Ah! The Christmas spirit straight in the house...

I see my brief stint as a gift wrapper in light of the health care field.  In medicine, I know it’s essential to have the brains AND the heart.  The heart is the center of emotion, intuition, and personality even.  It nourishes sympathy and love.  For me, I’m a people-oriented person, very social, considerate, and selfless.  During my time, I chatted and crafted each present individually.  Gift-wrapping is an art, a way for me to express my inner nature.  The care I took to beautify each gift showed that I am ambitious, meticulous, dedicated, and hard-working from the heart out.  I want to carry this to my future in medicine, because I want to treat each patient individually, just as I cared for each gift for each customer.  People were grateful for my generosity, and I was happy to give an additional gift of my time and effort during this festive, benevolent season.  I do not ask for anything back, except the opportunity to continue my community service endeavors and the chance to travel to accomplish my dreams.

As one customer commented to me, “Oh, you don’t have to make it perfect.  Look at you, it’s like you’re performing a suture!”  This occurred when I made a mistake and forgot to cover the price.  The green wrapping paper was almost taped together and ready for the finishing touches.  Then, after realizing my mistake, I took my time (and the poor customer’s time) to remove the tape and start again, even when I could have easily just ripped everything up and started anew with fresh paper.  First, I did not want to waste paper; I reduce and reuse, even old gift wrap that are perfectly reusable.  Second, I like to go back and fix my own mistake.  I took the scissor and snipped away the tape perfectly.  I covered up any marks and rips I may have made, and whipped out a neatly-wrapped Christmas gift.  I took to heart his comment about my character and insistence to perfect and repair.  As a doctor, my job will be to perfect and repair, even if I’m not planning to enter surgery.  Even with my delicate hands, I do not wish to enter that field.  Instead, I want to enter primary care, to guide patients to lead healthy, satisfying lifestyles.  I can perfect my profession by educating myself and my patients about their well-being.  I can improve as a person and as a future doctor because people’s lives are in my hands.  I can repair lives by encouraging prevention, healthy nutrition and exercise, and personal care management.  I am in the position to change the future of primary care and millions of lives.  I can help people adopt ways to hinder the growing chronic problems facing America today.

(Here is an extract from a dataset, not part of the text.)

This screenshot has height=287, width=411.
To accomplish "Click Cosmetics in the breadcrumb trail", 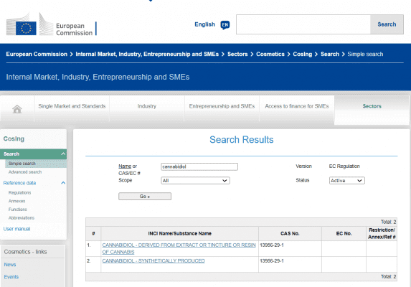I will tap(270, 54).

Just as each donation made the teeniest influence in supporting NYU students like myself to travel abroad and serve the community, each experience has fostered my growing passion for medicine.  Each gift I wrapped was like a patient I treated.  I observed each gift for its size and shape; then I estimated the right amount of special paper to completely wrap without wasting too much or additional paper.  Then I efficiently started wrapping and taping.  The end result was an ornamental, neat present, a gift from the heart of each purchaser for a dear friend, family member, or significant other.  It was a gift wrapped with love and happiness.  Likewise, each patient deserves special treatment and attention.  Doctors take medical histories, symptoms, and current complications to size up their patients.  Then, they go about applying tests for diagnoses and treatments.  The end result is a patient getting quality, optimal care.  He or she is treated like a human being, someone different from the person next door.  There is a sacred doctor-patient relationship that mirrors the connection between the people and gifts.  That’s how this one particular seasonal activity illuminates my view of the future.